Stored records:
======

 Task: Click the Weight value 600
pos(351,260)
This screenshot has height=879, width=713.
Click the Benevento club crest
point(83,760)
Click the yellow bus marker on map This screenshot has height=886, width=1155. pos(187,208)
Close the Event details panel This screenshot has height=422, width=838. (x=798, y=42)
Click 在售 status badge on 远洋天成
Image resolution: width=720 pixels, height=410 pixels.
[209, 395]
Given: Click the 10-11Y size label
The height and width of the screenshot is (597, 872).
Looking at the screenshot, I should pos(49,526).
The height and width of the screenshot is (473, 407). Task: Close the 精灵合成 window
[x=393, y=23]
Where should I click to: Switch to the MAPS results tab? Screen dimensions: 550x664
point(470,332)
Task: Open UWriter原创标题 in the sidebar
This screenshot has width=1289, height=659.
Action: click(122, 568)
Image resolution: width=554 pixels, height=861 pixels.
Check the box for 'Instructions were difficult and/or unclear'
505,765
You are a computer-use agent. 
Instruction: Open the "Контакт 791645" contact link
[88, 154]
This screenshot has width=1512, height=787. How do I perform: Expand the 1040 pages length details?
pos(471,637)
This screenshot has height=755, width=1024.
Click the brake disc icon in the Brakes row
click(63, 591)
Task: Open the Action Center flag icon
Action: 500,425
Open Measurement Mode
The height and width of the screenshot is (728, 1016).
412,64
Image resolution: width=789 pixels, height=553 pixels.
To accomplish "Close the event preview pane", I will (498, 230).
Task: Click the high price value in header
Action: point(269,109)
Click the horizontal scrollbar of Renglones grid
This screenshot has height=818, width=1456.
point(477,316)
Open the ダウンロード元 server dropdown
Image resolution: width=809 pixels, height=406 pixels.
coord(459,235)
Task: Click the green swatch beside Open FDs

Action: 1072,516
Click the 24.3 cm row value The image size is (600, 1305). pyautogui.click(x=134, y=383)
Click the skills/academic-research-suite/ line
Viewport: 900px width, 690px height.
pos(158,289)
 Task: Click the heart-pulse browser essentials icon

======

**Goal of the exercise**
Transcribe all of the records exactly.

**The answer**
 Task: Click the Weight value 600
pos(351,260)
This screenshot has height=879, width=713.
Click the Benevento club crest
point(83,760)
Click the yellow bus marker on map This screenshot has height=886, width=1155. pos(187,208)
Close the Event details panel This screenshot has height=422, width=838. (x=798, y=42)
Click 在售 status badge on 远洋天成
Image resolution: width=720 pixels, height=410 pixels.
[209, 395]
Given: Click the 10-11Y size label
The height and width of the screenshot is (597, 872).
Looking at the screenshot, I should pos(49,526).
The height and width of the screenshot is (473, 407). Task: Close the 精灵合成 window
[x=393, y=23]
Where should I click to: Switch to the MAPS results tab? Screen dimensions: 550x664
point(470,332)
Task: Open UWriter原创标题 in the sidebar
This screenshot has width=1289, height=659.
Action: click(122, 568)
Image resolution: width=554 pixels, height=861 pixels.
Check the box for 'Instructions were difficult and/or unclear'
505,765
You are a computer-use agent. 
Instruction: Open the "Контакт 791645" contact link
[88, 154]
This screenshot has width=1512, height=787. How do I perform: Expand the 1040 pages length details?
pos(471,637)
This screenshot has height=755, width=1024.
Click the brake disc icon in the Brakes row
click(63, 591)
Task: Open the Action Center flag icon
Action: 500,425
Open Measurement Mode
The height and width of the screenshot is (728, 1016).
412,64
Image resolution: width=789 pixels, height=553 pixels.
To accomplish "Close the event preview pane", I will (498, 230).
Task: Click the high price value in header
Action: point(269,109)
Click the horizontal scrollbar of Renglones grid
This screenshot has height=818, width=1456.
point(477,316)
Open the ダウンロード元 server dropdown
Image resolution: width=809 pixels, height=406 pixels.
coord(459,235)
Task: Click the green swatch beside Open FDs

Action: 1072,516
Click the 24.3 cm row value The image size is (600, 1305). pyautogui.click(x=134, y=383)
Click the skills/academic-research-suite/ line
Viewport: 900px width, 690px height.
pos(158,289)
 Task: Click the heart-pulse browser essentials icon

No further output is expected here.